▶ [Written problem] Please render every line of the items below as a JSON list of strings, one string per line, with blank lines and pictures left out.

▶ [Record extracts]

'''

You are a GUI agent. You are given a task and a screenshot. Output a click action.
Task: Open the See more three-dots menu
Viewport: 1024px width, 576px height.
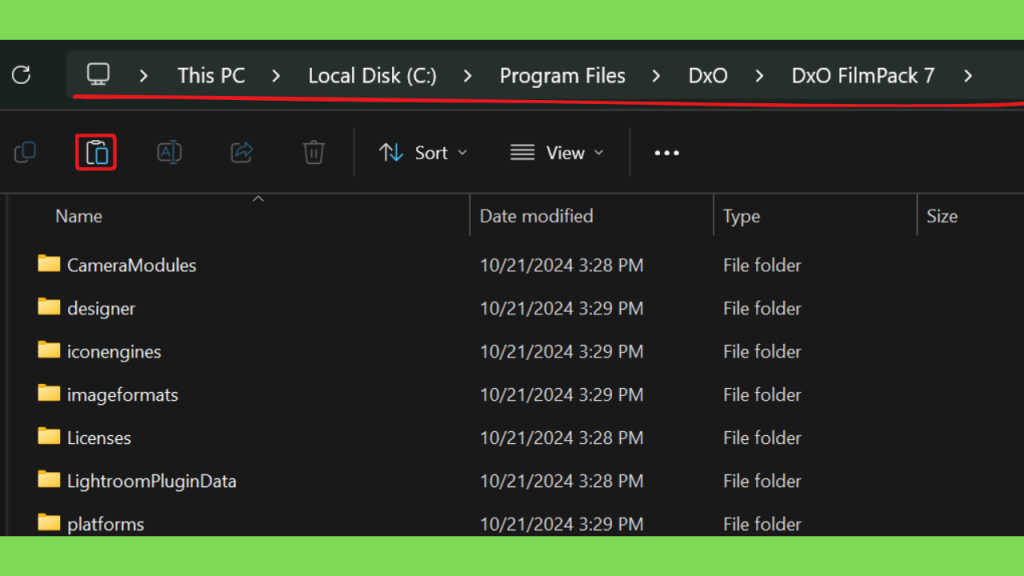point(667,153)
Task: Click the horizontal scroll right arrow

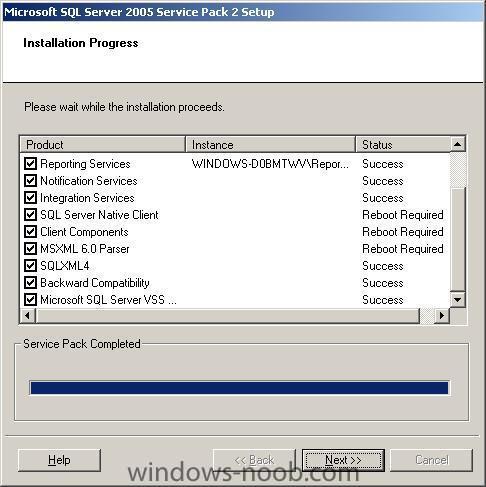Action: pyautogui.click(x=442, y=315)
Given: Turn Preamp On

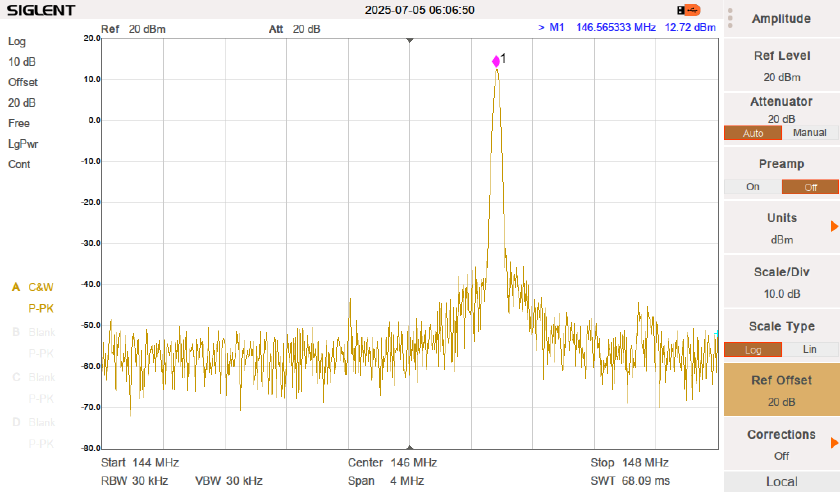Looking at the screenshot, I should click(753, 187).
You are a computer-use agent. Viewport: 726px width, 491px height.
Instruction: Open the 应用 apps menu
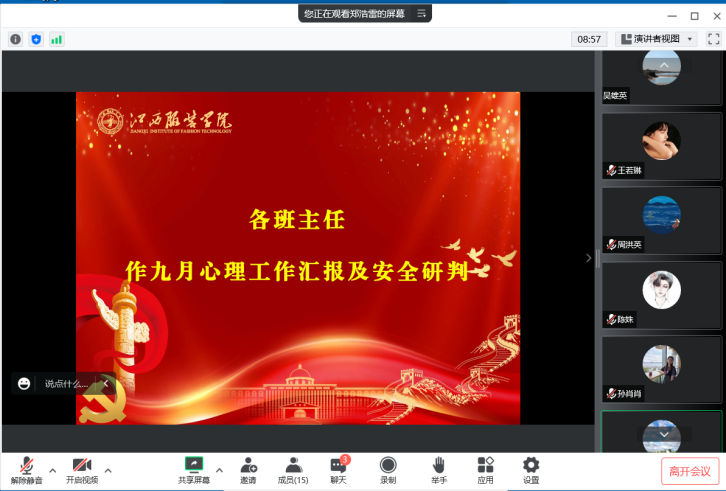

'''

▶ [Written reply]
[
  "You are a GUI agent. You are given a task and a screenshot. Output a click action.",
  "Task: Open the See more three-dots menu",
  "Viewport: 1024px width, 576px height.",
  "point(667,153)",
  "Task: Click the horizontal scroll right arrow",
  "Action: pyautogui.click(x=442, y=315)",
  "Given: Turn Preamp On",
  "Looking at the screenshot, I should click(753, 187).",
  "You are a computer-use agent. Viewport: 726px width, 491px height.",
  "Instruction: Open the 应用 apps menu"
]